Text under study:
┌──

The Government fears that instituting severe quarantine and social distancing now may be too soon, given that it must be sustained for about 4 months. This is a slightly odd argument, since as a rule of thumb prevention works best before the event, which in this case means before there are sufficient cases to warrant it. However, having given up avoiding getting the virus, they are now trying to manage the distribution of cases, prolonging the event but reducing peak cases so that health systems can just about manage them.
Absent a prompt vaccination or secure treatment method the aim is to hope that a substantial fraction of the population gets only minor symptoms, and then recovers with a good degree of acquired immunity, able to help manage basic services while the more vulnerable (usually the 70+ age range) are kept out of harm’s way as much as possible, and released out into the open only when the disease is on the wane.
So, like any general mustering insufficient forces against a much stronger enemy, the strategy is to keep some powder dry for when it is most needed.
The only time I tried to advise a Government was when I gave very occasional advice to the Prime Minister’s Policy Unit under Tony Blair. I told them that policies were of two sorts: instrumental and symbolic. Like them, I favoured the instrumental approach, based on the best available evidence. Sometimes, of course, politics being what it is, human nature leans towards the symbolic.
For example, the Government bravely argued that it was premature to close large public sporting events and meetings, because the main likely spread of disease was within a household. However, in making this argument they used a standard average figure for the number of people a carrier can infect. That is wrong, precisely because that average is based on people who, normally, don’t have a chance to interact with large crowds. For example, most of my meetings are with three or four people, but when I go to local community lectures roughly once a month I will probably greet 30 people, and interact with most of them after the lecture. If I were infectious I would have more chance of passing on the virus at the 30 people meeting than my usual 3 person meetings.
However, not banning public meetings is probably wrong from a symbolic point of view. Such closures are dramatic, and will drive home to people that the crisis is real, and that they had better concentrate on instrumental policies like social distancing generally, and more frequent hand washing.

└──

Questions on the material:
1 > Using the passage on the Government's virus strategy, please explain why the author says the Government was wrong to rely on a standard average infection figure when arguing against closing large public events.
2 > In the passage on the Government's virus strategy, which age range is named as usually the more vulnerable?

Listed records:
┌──

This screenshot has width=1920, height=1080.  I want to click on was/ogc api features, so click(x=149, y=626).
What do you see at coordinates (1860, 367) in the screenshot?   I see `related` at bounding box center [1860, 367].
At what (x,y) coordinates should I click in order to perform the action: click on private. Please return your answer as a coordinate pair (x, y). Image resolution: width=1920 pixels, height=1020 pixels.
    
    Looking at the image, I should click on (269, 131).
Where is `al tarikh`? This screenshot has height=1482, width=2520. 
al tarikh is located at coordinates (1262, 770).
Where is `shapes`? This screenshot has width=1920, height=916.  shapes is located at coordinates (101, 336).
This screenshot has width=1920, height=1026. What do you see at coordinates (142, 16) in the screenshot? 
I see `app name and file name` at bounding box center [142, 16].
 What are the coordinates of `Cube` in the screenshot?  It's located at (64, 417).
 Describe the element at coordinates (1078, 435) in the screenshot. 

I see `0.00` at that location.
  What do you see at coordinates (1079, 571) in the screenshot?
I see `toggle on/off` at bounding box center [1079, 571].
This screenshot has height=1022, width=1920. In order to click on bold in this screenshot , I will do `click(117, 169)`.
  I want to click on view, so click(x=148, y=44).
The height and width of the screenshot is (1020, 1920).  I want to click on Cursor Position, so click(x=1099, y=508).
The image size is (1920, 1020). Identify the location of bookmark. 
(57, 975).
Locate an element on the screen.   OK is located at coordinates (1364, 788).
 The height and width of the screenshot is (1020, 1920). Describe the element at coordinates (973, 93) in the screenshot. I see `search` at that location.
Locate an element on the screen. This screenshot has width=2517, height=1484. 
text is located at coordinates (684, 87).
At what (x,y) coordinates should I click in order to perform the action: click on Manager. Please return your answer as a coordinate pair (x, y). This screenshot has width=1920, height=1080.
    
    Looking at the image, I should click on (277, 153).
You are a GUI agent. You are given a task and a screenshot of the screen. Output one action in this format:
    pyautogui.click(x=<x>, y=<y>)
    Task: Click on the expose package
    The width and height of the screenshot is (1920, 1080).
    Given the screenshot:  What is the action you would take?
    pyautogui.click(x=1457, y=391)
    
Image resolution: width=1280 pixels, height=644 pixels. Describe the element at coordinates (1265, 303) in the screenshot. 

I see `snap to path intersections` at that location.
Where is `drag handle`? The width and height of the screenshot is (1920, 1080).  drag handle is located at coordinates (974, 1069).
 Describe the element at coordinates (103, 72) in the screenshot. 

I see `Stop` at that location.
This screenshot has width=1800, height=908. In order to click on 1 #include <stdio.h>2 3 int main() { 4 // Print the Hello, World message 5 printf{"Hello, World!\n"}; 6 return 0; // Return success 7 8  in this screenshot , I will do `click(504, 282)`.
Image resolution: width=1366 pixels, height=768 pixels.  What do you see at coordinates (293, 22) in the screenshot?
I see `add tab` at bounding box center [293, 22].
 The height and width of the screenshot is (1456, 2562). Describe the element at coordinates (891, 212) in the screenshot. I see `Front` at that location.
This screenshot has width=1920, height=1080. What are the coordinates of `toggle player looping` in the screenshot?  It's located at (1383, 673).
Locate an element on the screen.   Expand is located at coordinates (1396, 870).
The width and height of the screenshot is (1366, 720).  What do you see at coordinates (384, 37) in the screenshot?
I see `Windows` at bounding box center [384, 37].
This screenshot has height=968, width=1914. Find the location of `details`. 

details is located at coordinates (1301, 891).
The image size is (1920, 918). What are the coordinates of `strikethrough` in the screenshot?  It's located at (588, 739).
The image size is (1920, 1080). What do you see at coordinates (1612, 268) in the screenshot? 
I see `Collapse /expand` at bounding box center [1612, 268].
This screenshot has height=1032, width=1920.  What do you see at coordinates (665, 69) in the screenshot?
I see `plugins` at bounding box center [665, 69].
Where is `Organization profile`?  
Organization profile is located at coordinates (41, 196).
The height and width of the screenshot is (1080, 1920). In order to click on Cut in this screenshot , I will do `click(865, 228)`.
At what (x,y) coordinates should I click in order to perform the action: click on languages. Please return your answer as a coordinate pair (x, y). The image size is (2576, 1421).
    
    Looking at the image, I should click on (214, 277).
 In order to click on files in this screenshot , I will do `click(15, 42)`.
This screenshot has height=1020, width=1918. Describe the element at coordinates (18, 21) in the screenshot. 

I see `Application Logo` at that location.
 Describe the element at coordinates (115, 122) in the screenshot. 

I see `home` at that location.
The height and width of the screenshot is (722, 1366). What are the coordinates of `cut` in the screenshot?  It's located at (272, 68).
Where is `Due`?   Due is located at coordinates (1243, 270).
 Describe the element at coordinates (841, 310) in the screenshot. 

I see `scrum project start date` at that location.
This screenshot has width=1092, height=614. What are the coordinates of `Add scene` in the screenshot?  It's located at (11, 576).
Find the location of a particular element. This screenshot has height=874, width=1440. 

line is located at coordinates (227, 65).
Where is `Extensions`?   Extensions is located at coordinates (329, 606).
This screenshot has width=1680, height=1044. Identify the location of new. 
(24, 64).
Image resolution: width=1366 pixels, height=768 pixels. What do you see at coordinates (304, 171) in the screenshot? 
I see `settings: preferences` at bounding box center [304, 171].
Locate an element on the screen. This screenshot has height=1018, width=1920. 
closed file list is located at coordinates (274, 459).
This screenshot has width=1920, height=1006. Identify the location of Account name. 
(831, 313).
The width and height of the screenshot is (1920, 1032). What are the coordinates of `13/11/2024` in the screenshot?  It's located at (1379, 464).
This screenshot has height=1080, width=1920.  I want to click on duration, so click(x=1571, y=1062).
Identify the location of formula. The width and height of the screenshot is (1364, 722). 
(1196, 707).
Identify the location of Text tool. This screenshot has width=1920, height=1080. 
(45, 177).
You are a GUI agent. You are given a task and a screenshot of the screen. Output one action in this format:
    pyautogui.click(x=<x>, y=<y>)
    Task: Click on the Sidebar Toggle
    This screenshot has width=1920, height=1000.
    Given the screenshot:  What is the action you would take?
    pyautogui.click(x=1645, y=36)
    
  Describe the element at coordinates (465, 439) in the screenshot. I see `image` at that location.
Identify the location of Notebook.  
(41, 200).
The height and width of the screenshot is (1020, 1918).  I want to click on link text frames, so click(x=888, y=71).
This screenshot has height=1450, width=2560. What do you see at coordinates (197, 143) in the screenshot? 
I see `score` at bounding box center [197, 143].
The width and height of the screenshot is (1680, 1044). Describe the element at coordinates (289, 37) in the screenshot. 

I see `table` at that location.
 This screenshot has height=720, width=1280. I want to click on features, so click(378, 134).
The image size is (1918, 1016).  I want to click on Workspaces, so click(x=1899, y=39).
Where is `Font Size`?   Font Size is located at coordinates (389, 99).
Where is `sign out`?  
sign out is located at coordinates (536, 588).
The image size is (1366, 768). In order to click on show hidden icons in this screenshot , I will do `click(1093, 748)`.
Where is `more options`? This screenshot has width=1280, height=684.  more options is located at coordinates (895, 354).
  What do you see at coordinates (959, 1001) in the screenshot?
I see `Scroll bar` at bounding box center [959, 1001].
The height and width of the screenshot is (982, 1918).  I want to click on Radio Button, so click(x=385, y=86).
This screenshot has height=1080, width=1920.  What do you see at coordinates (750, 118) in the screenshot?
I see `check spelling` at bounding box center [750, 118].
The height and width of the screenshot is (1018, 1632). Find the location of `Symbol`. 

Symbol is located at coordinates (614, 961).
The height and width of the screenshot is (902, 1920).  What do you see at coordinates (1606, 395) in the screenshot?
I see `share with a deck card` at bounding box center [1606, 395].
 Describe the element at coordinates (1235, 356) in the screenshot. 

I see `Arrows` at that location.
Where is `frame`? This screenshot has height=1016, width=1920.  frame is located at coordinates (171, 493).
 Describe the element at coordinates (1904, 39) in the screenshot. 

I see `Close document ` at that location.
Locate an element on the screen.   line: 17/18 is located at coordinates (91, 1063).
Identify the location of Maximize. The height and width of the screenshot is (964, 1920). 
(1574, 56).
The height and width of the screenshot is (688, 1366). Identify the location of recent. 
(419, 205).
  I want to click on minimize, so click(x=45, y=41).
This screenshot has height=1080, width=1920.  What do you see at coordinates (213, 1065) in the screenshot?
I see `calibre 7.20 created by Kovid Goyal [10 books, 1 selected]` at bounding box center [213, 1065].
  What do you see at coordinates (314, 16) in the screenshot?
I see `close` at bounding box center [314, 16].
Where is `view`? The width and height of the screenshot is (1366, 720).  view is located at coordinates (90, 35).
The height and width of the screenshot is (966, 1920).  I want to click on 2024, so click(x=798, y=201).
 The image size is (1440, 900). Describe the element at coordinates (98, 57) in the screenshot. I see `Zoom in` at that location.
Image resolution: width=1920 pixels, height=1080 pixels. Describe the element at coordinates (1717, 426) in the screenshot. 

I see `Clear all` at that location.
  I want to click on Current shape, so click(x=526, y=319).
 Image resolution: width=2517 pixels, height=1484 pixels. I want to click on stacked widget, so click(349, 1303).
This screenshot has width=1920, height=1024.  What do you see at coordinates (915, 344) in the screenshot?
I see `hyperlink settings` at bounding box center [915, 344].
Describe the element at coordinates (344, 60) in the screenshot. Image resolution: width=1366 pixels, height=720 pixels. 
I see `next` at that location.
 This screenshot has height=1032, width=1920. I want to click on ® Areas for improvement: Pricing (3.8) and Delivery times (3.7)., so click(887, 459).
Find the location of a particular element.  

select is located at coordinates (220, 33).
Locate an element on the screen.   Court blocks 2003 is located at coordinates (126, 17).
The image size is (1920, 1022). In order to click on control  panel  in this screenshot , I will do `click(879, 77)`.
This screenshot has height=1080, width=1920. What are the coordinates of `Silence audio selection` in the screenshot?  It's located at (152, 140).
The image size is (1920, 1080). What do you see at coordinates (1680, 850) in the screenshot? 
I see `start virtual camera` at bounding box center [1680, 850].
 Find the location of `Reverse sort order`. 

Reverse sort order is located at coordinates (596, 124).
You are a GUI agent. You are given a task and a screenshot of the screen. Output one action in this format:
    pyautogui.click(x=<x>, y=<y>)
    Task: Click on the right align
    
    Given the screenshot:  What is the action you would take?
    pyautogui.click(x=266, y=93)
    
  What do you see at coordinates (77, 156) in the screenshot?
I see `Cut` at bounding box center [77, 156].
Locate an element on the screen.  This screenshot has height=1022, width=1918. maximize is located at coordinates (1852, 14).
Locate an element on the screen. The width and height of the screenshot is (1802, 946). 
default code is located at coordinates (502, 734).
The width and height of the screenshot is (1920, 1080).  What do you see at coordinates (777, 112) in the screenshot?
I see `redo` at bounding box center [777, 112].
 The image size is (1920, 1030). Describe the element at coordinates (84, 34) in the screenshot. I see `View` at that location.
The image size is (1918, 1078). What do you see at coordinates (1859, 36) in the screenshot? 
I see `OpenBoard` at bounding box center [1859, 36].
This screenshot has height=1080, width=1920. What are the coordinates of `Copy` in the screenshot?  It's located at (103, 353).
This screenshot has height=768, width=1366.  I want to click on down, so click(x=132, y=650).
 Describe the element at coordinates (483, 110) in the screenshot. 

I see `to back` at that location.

└──

Responses in order:
1 > That average is based on people who normally have no chance to interact with large crowds. An infectious person who meets many people at one event, such as a lecture with about 30 attendees, has more chance of passing on the virus than at a usual meeting of three or four.

2 > The 70+ age range.